Asos tops e-tail UX ranking, Harrods near bottom

Asos has topped a league table of website usability but luxury department store Harrods has come close to the bottom of the Summit 2018 Scorecard, which ranks the top 50 retailers (measured by annual revenue) operating online in the UK.

Asos's success is underscored by the usability of its website

Asos scored an impressive 75% for customer experience, followed closely by Asda on 74% and Argos on 71%. Meanwhile Next, Amazon and Boots shared fifth place with a 69% score.

Aldo scoring 60-something percent were big names M&S, New Look, Sainsbury’s, Very , Dorothy Perkins, Zara, H&M, Debenhams, John Lewis, JD Williams, and JD Sport.

But at the opposite end of the list, some of Britain’s biggest names scored more poorly. Clearly consumers are unhappy about their experience when buying interiors product. Sofas specialist DFS was bottom on 42% with homewares retailer The range on 47% and discounter Home Bargains on 51%. Ikea scored only 56%. 

WH Smith was in the bottom five and scored 53% and the lowest scoring fashion and beauty name was Harrods on 55%. Jacamo, River Island, Evans and Topshop also came in the 50-something half of the table.

The percentages were arrived at by judging each retailer on 280 criteria across four business areas. Summit looked at the overall performance and usability of the retailer’s websites; their online marketing, including search and social media; the content of their websites including product presentation and payment options; and the logistics back-up that sees how happy the experience of actually accessing the products is for customers. The researchers also added in a mystery shopper experience to see how good customer service was.

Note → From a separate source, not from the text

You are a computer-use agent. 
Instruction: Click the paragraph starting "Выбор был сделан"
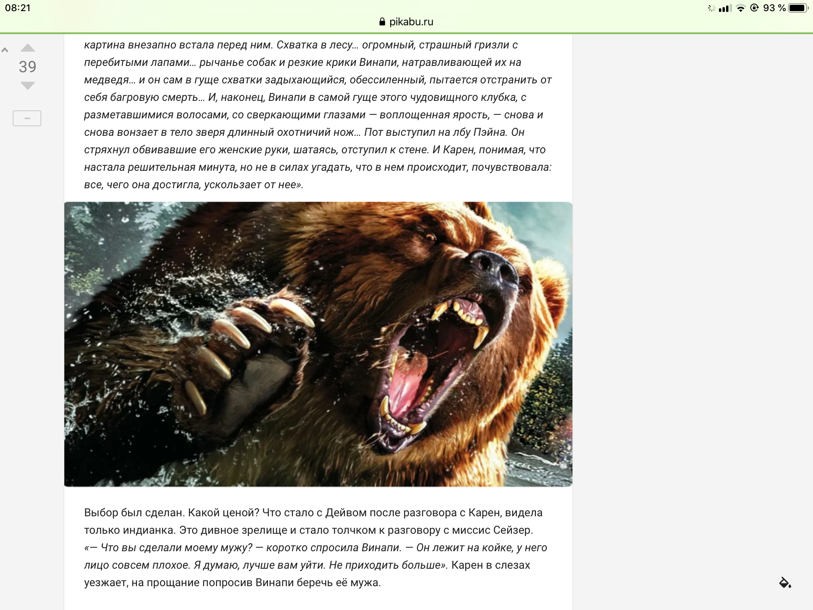pyautogui.click(x=313, y=513)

All of this offered up some worrying insights even for those not at the bottom of ranking with Summit saying that 56% of retailers saw issues around their own brand searches and 70% still having inadequate site speeds. That’s a worrying development given that when a site takes three seconds or more to load, 32% of consumers will go elsewhere.

Other criticisms included the information available about products on many websites. Summit said that half of sites offered fewer than four images of each product while just as many gave inadequate information on sizing. In fact, around 10% had no size guide.

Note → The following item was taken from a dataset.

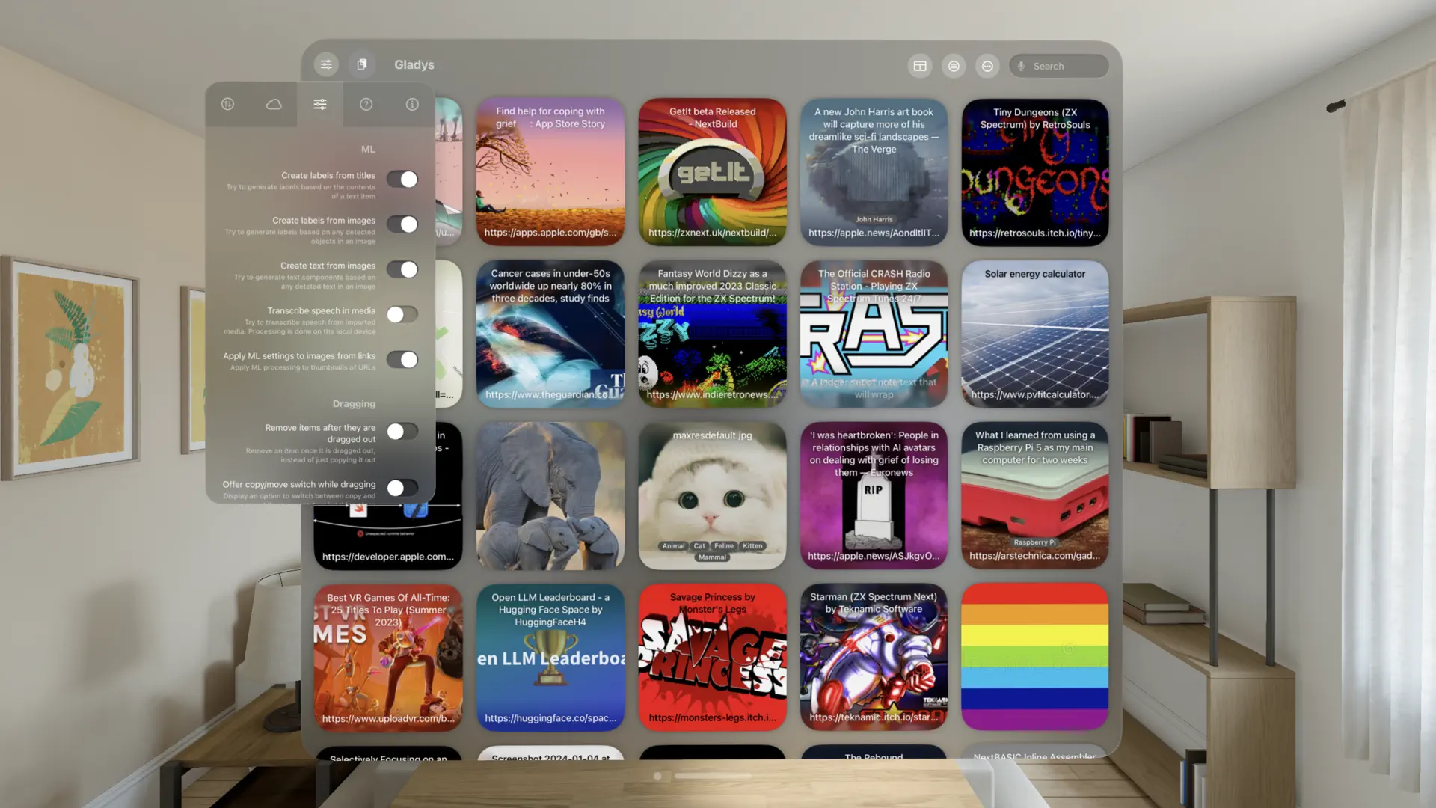1436x808 pixels.
Task: Click the window layout icon in toolbar
Action: point(920,66)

More than half (52%) couldn’t adapt to search terms when the shopper misspelt them, potentially losing sales as a result.

Summit’s Ben Latham said this level of poor experience is even more of a problem now than a few years ago given that consumers expect a better experience than ever because of their awareness of just what technology can do for them.

He also said it underlines the need for continual digital investment and while many retailers put off incremental improvements until they can wrap them into a larger project, this is a mistake.

“Simply increasing the size of a product image can increase the conversion rate by 9%,” he said. “Likewise, not using their website to cross- and up-sell means that the industry as a whole is missing out on £350 million a year.”

And bizarrely, he also said that when the company tested customer service using mystery shoppers, they were often left with free products. “Retailers hadn’t factored in the cost of return, and found it more economical to provide refunds without collecting the products we were trying to return,” he said.